We tied up for a night at a dock above the Black Hawk Bridge, and the tires of tractor-trailers moaned on its steel grating, ghostlike as they flew over the river. I walked up the hill above the river to use a pay phone at a smoky bar, the regulars hunched over their stools like heartbroken gargoyles. When I came outside I saw Matt and Kristina surrounded by local police next to a convenience-store dumpster, framed in a circle of streetlight. They had been fishing out some food, and the manager had called the cops on them. But after checking their I.D.’s, the police let them go. Matt walked back to the boat, and Kristina and I went for a drink at the bar before returning to the same dumpster, filling a bag with cold cheeseburgers and pizza slices. The petty authoritarianism of the police had been confounded, but it didn’t feel like much of a victory. Staring out at the neat lamplit lawns of Lansing, Iowa, I felt weary of being a stranger. I told Kristina I had to leave.
As much as I had wanted to see the raft down the entire river, as much as I had wanted the strength to quit everything and live on river time, to see Hannibal and Cairo and Memphis and New Madrid, I couldn’t do it. I woke up at sunrise, packed my bag, and sat on the dock in the dawn glow. Matt and Kristina were asleep inside his quarters. Mist rose off the river, which wound south past dark banks hung with wisps of fog. I heard Matt stir; he squinted and grimaced as he stepped out onto the porch and saw me sitting on my pack on the dock. We seemed to understand each other.
Kristina undid the lines from the cleats, and Matt pushed away from the dock. With a wave they motored out into the middle of the channel and then cut the engine, catching the current and drifting along to wherever the river would bear them. I sat watching for what seemed like hours before the Circle of Death rounded a far bend and vanished. I shouldered my pack, walked up to the bridge, and began hitchhiking east toward home, borne along by kindly strangers. Waiting for a lift at sunset, I found myself on a stretch of blacktop rolling to the horizon through a landscape of wheat fields and grain silos. Swarms of grasshoppers flitted around me, flashing golden in the fading light, leaping out of the fields at the highway’s edge. Alone in the middle of the country, far from home but heading there, I felt more free than I had since leaving Minneapolis, since I’d first set eyes on the Mississippi. But the ground still seemed to rock below my feet, as though a ghost of the river rolled beneath me.
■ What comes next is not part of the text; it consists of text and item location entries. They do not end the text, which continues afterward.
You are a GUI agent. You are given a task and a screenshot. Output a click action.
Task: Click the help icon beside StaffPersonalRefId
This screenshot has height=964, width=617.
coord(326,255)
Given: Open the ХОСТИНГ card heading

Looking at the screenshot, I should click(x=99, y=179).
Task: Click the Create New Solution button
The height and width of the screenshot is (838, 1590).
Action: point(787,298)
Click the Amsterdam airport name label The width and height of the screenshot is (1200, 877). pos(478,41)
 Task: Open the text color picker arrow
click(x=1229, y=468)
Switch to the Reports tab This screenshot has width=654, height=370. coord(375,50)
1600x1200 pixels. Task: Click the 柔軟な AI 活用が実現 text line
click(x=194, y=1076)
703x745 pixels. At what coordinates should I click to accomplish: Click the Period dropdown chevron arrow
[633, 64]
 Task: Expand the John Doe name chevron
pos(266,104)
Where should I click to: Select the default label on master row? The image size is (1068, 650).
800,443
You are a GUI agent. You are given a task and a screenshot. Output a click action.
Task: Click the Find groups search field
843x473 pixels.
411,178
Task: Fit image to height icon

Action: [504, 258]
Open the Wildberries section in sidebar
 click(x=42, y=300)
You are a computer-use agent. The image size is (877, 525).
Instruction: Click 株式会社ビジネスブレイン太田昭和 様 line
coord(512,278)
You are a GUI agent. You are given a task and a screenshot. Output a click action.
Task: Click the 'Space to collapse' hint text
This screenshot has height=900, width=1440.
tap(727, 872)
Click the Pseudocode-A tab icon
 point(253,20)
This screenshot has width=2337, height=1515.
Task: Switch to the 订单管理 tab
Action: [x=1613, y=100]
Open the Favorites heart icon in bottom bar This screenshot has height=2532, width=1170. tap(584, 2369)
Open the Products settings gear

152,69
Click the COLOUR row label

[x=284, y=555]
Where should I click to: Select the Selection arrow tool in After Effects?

Kristina sent me occasional updates, but soon she left the raft herself and went off traveling on her own. Two months later I got an email from Matt. With astonishing persistence, he had made it all the way to St. Louis, through the entire lock-and-dam system, nearly seven hundred miles down to the wild reaches of the lower river, where the current, freed at last from its restraints, flowed unhindered to the Gulf. Drifting through St. Louis, the raft had been hemmed in between a moored barge and a pair of tugboats. A third tug had pulled through, creating a huge bow wash that sent water rushing sidelong into the cabin. Inundated, the Circle of Death had keeled over and sunk, almost immediately, to the bottom of the Mississippi. Matt, barefoot in only shorts and a T-shirt, had narrowly escaped drowning by swimming to the barge and climbing out. All his clothing, his journals, photographs, identification—everything but his life had been lost, and he found himself in a place he had often been: broke and homeless, coming ashore in a strange city. The river, of course, continued on without him.